Another accessibility screener for text size and color contrast before sending it to development, participants were not able to identify the second navigation bar in using your buzzcard page since the text size was small and the gold color didn't contrast well with the white background. 
Impact 
1. Website development and launch: because of my research and recommendations, the OIT Digital Solutions group and their main client BuzzCard decided to proceed with development for fall 2022. The website was launched on September 2022. Link to the BuzzCard website. 
2. Accomplished goal of reducing time and effort: the online photo submission page average time decreased by 4 minutes after a month of launching meaning that users are able to submit their photos in a quicker and easier way. 
3. Built their first research repository: I left documentation of each process we took to do the initial redesign of the BuzzCard website which has helped OIT's upcoming UX team to continue iterating the work without reinventing the wheel. 
Lessons Learned
1. Adapting to client needs: client and business needs were changing as fall 2022 was coming along. During the last evaluation, we were asked to mock up content about admission events as they wanted to have different options to promote them. This made me learn to have space to adapt my user findings to other design needs. 
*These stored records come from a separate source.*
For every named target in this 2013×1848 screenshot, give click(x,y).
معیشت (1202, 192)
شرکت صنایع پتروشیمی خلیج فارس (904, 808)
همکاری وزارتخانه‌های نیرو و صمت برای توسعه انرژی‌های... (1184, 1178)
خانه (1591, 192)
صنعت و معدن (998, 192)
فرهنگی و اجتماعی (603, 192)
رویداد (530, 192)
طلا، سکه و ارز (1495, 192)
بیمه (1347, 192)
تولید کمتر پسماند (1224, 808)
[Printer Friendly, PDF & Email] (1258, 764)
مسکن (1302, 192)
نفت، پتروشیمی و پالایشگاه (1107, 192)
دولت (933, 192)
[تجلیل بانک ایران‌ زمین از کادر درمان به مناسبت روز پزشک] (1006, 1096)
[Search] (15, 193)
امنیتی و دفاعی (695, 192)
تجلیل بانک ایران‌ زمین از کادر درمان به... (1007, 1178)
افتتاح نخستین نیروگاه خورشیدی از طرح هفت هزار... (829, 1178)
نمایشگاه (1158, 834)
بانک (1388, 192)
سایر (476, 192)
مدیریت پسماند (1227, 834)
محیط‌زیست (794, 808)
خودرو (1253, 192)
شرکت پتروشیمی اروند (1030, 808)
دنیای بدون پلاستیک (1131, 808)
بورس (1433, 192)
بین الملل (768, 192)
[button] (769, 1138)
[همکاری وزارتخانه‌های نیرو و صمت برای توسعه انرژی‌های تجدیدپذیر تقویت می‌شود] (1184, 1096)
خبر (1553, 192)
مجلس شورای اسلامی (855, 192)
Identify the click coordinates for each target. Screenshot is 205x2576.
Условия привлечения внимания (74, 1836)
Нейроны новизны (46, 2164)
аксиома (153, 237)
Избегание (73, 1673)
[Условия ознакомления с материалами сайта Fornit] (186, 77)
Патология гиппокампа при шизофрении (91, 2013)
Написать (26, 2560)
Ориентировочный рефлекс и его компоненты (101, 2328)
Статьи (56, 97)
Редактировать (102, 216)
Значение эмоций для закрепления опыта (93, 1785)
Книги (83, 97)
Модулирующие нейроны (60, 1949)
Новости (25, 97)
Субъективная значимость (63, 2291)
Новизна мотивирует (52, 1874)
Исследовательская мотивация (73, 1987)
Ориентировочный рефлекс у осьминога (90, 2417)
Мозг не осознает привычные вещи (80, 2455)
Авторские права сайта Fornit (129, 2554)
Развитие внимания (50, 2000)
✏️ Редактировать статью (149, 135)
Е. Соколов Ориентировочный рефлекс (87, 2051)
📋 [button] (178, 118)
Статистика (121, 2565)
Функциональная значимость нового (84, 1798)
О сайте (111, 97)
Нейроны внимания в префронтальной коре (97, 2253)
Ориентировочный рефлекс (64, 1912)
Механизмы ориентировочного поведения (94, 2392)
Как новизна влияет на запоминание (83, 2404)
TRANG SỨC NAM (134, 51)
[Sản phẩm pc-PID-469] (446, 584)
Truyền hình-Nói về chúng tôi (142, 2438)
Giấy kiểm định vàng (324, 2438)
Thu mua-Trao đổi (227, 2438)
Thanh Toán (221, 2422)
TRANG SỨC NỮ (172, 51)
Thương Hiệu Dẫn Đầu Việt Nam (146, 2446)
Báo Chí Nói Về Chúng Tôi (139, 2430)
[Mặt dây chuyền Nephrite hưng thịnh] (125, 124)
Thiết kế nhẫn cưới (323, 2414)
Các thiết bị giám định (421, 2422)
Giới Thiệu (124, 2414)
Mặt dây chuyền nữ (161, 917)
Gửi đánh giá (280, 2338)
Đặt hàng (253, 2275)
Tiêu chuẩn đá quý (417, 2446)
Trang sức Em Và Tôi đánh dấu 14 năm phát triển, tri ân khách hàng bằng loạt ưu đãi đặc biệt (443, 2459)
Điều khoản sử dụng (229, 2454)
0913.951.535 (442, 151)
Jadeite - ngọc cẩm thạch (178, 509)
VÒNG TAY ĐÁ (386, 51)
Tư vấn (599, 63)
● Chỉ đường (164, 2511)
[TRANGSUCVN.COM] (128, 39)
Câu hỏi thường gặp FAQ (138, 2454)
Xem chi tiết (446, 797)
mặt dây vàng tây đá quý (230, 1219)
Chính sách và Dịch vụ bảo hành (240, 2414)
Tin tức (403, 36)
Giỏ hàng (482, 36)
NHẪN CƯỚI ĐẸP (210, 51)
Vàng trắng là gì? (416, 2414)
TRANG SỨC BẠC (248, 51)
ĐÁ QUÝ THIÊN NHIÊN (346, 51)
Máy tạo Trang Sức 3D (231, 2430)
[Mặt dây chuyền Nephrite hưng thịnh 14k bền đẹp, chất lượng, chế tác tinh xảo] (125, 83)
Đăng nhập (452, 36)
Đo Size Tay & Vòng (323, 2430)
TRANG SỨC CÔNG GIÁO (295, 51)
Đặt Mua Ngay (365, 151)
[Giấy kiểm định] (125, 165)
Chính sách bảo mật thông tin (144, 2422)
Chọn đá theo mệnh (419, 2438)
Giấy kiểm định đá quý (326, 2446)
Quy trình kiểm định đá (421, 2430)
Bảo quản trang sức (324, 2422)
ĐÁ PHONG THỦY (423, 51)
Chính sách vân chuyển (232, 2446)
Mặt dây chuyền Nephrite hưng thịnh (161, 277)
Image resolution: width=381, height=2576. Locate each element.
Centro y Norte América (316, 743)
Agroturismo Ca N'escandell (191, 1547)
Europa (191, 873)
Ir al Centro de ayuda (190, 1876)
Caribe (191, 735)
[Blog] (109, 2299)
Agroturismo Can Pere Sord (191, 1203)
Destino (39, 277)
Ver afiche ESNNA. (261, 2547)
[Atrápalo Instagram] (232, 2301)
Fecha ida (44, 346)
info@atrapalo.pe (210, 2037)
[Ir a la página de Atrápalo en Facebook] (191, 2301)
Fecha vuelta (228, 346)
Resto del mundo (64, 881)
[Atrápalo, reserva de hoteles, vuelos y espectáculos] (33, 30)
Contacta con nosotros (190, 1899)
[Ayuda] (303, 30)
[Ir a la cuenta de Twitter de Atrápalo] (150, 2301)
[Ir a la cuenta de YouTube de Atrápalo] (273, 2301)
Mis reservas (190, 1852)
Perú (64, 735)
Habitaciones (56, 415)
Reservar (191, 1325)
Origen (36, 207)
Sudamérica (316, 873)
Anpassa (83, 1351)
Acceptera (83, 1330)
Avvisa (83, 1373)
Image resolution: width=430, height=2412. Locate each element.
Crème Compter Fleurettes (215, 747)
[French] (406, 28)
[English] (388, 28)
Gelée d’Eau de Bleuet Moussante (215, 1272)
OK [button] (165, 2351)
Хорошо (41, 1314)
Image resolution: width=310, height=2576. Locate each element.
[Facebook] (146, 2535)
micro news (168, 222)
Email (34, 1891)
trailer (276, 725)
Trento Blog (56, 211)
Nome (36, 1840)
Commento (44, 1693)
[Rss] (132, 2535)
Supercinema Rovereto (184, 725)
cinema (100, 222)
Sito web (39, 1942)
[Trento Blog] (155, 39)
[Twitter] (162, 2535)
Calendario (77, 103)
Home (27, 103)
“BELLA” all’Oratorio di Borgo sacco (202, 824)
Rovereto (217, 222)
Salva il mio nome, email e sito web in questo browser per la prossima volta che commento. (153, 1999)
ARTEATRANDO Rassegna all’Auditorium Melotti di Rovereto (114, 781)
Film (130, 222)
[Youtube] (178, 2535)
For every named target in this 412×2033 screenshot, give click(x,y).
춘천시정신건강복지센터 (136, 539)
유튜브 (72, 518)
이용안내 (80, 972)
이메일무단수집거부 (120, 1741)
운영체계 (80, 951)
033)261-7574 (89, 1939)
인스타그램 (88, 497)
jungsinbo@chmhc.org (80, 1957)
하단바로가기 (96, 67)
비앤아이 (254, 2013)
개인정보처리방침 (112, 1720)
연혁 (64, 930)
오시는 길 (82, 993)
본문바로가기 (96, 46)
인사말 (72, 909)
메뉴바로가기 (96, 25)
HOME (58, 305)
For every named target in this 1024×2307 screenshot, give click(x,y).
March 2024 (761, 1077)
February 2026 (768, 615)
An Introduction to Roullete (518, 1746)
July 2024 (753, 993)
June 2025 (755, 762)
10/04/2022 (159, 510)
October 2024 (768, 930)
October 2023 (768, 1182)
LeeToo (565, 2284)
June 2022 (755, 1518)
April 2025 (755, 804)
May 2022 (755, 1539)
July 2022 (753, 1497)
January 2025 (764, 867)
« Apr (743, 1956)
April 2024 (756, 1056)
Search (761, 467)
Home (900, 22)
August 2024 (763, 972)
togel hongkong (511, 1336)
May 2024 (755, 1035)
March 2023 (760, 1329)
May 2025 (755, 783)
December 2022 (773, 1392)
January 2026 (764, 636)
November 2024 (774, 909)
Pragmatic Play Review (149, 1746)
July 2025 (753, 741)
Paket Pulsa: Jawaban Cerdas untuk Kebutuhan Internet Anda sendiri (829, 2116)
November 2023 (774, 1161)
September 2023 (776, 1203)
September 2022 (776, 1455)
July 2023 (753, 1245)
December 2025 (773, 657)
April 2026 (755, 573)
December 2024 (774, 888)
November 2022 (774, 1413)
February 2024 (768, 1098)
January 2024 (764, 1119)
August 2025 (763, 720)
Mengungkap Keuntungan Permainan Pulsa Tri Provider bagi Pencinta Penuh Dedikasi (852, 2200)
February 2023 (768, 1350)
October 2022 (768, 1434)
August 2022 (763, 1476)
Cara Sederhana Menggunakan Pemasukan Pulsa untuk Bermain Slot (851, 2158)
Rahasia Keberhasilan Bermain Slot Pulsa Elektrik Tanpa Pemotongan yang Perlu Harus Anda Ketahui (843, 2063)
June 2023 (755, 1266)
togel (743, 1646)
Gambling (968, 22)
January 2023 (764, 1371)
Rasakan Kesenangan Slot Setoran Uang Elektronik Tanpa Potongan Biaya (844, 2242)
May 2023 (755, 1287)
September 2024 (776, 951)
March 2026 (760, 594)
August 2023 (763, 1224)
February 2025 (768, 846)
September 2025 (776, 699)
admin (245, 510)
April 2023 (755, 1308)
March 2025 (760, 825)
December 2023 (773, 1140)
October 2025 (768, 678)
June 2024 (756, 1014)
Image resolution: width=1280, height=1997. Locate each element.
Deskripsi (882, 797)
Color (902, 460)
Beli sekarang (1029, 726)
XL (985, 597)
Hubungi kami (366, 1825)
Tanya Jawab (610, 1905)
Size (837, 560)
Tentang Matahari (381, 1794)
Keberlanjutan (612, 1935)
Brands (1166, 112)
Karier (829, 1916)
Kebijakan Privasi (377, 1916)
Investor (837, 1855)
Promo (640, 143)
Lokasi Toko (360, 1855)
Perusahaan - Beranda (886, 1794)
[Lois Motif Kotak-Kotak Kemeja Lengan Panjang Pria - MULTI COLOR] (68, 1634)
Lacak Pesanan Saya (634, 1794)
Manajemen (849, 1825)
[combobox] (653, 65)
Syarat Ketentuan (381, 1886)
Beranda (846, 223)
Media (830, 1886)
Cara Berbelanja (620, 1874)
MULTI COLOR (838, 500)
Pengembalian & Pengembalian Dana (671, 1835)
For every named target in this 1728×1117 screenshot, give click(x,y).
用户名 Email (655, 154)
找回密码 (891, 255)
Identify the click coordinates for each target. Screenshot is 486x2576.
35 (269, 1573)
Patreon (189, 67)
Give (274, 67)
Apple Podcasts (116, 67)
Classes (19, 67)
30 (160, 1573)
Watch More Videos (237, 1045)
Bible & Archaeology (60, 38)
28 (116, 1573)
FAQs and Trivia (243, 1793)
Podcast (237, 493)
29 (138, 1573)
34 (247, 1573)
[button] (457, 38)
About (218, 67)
2. Cross-functional collaboration: I was never going to accomplish this project without the help of a team of designers, web developers, and PM. I learned to communicate my findings and their importance to them in a way that also fitted within the common goal and their roles. 

3. Feedback is key: throughout my internship, I received weekly feedback from stakeholders, designers, developers, and managers. This helped me to understand different business perspectives and ideate on the research strategies and the prototype.